The Inland Revenue Authority of Singapore (IRAS) released the sixth edition of its e-tax transfer pricing guidance on August 10. This guidance extended its coverage of intercompany financing, providing a few interesting examples, which this discussion illustrates with market data.
Paragraph 15.46 discusses intercompany loan guarantees in light of implicit support. The example states:
The parent company of a group with subsidiaries, which alone has an AA credit rating, guarantees a loan to one of its investee companies. Rating Company A rated Company X at BBB; company X is currently regarded as vulnerable to a further downgrade. Company X is unwilling to provide third-party security, so the parent company guarantees the loan instead.
Rating Company A is informed of the guarantee. Rating Company A incorporates the guarantee into its rating process, resulting in a rating of parent company A’s AA credit rating.
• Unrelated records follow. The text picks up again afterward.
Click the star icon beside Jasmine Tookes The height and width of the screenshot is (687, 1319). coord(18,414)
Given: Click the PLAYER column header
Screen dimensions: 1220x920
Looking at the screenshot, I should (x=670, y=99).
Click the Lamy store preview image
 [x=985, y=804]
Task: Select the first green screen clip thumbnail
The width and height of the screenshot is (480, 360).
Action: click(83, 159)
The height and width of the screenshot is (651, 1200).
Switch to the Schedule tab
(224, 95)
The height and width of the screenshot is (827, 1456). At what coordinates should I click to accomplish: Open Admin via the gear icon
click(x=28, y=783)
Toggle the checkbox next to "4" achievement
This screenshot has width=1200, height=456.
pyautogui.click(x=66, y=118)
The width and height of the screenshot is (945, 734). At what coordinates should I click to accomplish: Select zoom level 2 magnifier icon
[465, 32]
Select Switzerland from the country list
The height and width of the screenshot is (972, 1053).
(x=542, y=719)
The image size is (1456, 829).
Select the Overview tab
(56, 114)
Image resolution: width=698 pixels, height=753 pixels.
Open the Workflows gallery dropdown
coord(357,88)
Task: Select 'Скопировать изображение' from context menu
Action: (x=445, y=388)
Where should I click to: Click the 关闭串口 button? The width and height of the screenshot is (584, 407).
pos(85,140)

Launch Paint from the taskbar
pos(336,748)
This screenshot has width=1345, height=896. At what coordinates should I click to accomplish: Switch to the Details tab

Company X agrees to accept the loan at the parent company’s AA credit rating and pays back the full amount of its loan.
Consider a Singapore subsidiary of a US parent corporation. The Singapore subsidiary borrows 100 million Singapore dollars on February 14, 2018, for 10 years with a fixed interest rate of 3 percent.
The Monetary Authority of Singapore notes that the 10-year government bond rate on that date equals 2.25 percent. The 0.75 percent difference represents the credit spread for AA corporate debt.
A standalone borrower with a credit rating would have likely paid an interest rate of 3.75 percent since credit spreads for borrowers with a BBB credit rating would be near 1.5 percent. The US IRS might view the appropriate credit spread in this case to be 0.75 percent.